L’impact de cette aventure n’est pas encore visible en classe de reo tahiti ou de français, mais la concentration requise pour jouer de la musique notamment « a calmé les plus agités ». Areva Tiaore constate, par ailleurs et avec une agréable surprise, la cohésion qui a pris forme, « l’idée de pupu, de communauté, de groupe qui se perd et que je retrouve là». Les élèves, pour ceux qui ne se connaissaient pas, ont appris à se connaitre, ils se cherchent désormais, se motivent les uns les autres, « ils ont besoin de se voir ».

Tehu Flores Maina, 15 ans, 4e A : « Je suis très fière de voir les filles apprendre si vite »

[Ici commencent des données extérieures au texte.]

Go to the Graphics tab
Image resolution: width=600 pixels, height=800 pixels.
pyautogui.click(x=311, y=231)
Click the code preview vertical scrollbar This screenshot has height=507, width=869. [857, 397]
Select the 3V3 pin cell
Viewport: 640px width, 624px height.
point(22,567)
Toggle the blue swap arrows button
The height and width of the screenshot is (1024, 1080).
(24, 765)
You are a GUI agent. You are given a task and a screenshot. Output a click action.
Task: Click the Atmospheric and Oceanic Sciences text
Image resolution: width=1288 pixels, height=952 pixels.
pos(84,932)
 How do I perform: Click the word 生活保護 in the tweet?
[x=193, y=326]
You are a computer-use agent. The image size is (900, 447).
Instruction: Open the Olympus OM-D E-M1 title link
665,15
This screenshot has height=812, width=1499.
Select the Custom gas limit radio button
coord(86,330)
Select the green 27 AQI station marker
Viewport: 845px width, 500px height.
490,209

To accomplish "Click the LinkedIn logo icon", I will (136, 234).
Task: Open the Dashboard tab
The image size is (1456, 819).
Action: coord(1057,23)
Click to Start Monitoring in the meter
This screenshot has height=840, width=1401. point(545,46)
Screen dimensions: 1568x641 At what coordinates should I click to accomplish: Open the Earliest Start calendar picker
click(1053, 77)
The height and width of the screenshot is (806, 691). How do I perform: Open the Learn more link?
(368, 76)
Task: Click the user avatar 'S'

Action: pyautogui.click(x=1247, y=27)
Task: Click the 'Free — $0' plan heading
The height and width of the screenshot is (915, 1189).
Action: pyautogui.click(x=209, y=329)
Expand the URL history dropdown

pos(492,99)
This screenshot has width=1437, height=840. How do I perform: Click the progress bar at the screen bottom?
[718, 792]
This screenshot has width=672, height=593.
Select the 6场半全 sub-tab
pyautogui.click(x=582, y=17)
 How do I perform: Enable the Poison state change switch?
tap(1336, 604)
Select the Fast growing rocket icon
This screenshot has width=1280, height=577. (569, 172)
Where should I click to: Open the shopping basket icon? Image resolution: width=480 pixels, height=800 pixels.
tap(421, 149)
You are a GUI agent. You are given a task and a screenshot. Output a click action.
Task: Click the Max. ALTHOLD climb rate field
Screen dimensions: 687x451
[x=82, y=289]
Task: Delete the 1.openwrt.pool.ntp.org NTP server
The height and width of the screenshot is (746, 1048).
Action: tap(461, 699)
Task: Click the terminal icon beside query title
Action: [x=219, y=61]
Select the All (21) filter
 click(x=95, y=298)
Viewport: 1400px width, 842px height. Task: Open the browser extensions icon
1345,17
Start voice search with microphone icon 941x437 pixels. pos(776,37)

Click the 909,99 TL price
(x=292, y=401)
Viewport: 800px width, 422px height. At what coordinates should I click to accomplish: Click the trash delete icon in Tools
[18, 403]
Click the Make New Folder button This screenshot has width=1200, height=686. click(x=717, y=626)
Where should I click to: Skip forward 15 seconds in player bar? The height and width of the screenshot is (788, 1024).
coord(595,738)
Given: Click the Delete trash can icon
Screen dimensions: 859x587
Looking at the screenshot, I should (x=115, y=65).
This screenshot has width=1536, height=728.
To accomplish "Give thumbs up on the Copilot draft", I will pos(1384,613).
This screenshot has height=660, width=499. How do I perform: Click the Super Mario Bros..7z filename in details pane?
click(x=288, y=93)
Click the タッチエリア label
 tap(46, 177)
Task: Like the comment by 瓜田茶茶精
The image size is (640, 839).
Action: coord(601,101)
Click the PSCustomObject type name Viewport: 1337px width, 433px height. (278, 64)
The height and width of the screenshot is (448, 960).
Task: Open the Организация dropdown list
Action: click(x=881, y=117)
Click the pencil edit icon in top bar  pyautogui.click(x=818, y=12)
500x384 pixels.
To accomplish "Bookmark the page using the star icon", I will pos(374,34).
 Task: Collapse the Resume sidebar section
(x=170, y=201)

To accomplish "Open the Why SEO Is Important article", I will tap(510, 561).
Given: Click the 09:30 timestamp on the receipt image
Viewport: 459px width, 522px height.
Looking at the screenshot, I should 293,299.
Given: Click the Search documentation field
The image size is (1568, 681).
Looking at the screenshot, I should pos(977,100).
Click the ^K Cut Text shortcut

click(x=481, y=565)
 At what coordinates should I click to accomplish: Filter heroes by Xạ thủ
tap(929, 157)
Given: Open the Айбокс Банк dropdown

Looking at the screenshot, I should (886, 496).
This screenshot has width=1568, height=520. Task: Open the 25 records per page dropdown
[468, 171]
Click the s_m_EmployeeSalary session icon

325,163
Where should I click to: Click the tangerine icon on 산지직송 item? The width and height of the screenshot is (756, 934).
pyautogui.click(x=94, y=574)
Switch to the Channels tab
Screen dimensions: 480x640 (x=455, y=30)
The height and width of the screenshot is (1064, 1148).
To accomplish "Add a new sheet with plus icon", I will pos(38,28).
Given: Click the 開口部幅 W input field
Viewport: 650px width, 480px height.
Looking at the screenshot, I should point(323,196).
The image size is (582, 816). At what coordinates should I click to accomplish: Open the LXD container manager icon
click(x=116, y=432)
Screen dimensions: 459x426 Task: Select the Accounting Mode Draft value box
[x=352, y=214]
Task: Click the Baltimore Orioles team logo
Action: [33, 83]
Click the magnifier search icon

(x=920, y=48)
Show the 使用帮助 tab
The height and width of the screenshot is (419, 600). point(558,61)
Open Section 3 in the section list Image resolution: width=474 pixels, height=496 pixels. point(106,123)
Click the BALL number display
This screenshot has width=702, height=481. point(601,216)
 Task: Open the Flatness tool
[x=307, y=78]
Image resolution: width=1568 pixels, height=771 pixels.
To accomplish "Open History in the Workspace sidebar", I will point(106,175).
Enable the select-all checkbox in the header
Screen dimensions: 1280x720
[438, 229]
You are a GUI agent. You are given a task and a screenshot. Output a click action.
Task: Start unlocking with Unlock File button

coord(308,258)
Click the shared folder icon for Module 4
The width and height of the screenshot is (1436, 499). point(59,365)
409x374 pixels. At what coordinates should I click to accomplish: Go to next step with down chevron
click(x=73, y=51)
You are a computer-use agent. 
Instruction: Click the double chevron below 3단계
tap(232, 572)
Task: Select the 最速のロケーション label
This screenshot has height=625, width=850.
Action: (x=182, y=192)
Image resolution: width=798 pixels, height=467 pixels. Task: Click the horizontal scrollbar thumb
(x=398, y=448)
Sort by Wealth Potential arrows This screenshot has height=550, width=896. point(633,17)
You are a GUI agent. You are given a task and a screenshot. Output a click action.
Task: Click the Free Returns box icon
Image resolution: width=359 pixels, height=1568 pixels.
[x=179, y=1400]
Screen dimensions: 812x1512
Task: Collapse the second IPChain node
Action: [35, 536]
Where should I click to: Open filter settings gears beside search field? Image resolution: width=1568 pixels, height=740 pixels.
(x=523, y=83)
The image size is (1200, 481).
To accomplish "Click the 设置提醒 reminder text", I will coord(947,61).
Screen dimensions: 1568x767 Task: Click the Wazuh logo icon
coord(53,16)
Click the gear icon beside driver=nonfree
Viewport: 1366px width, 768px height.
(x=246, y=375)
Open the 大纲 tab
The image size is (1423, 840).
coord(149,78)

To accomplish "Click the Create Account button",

Élève en 4e au colège Anne-Marie Javouhey, elle a été de celles qui ont réclamé une inscription au Heiva Taure΄a. Elle pratique le ΄ori tahiti au Conservatoire artistique de Polynésie française depuis six ans et a tenu à partager l’émotion de la scène avec ses camarades de classe. « Je voulais apprendre ma culture aux autres et leur montrer ce que ça faisait que d’être sur To΄atā. » Malgré le temps que lui prennent toutes les répétitions, elle s’accroche. « J’ai l’habitude depuis longtemps, et maintenant, je suis fière de pouvoir aider les autres et de voir les filles apprendre si vite autour de moi. »

Les onze inscrits et leurs thèmes

• Collège de Mahina, ΄ā hani : Te tere o Tau raua o Moe (Et si : le voyage de Tau et de Moe).

• Maco Tevane, Te fa΄ahemara΄a (La tentation).

• Henri Hiro, Te rāhui (La période d’abstinence).

• Taravao, O vau nei te tama no Taiarapu e tou hiro΄a mai te rau ra΄a e te ΄una΄una o te tīfaifai

(Le tīfaifai de Flora – Moi, jeune de Taiarapu et mon identité aussi colorée et riche qu’un tīfaifai).

• Anne-Marie Javouhey, Pari Pari fenua Ti΄ai ra΄i (L’histoire de la terre de Ti΄ai).

• Lycée/collège Pomare 4, Te piri o te ΄ōfa΄i ΄oti΄otihia i Tau΄upu (L’énigme du pétroglyphe sis à Tau΄upu).

• Te Tau vae ia, collège de Taiohae (Nuku Hiva), Te po΄ea ΄o Hakamo΄ui (La nourriture de l’amour).

• Collège de la Terre des hommes (Ua Pou), Te èo (ma langue, ma culture).

• U poru Taha΄a, Tautai taora (La pêche au caillou).

• Collège La Mennais, A ha΄amana΄o i tō fārēreira΄a (Aux bons souvenirs/Chantons nos souvenirs)

• Tamariki Mokorea (Hao), Te ariki tuohea… Ua fa΄ata΄a a a a΄e na ia tōna parau/e ariki tuohea… (Un destin scellé).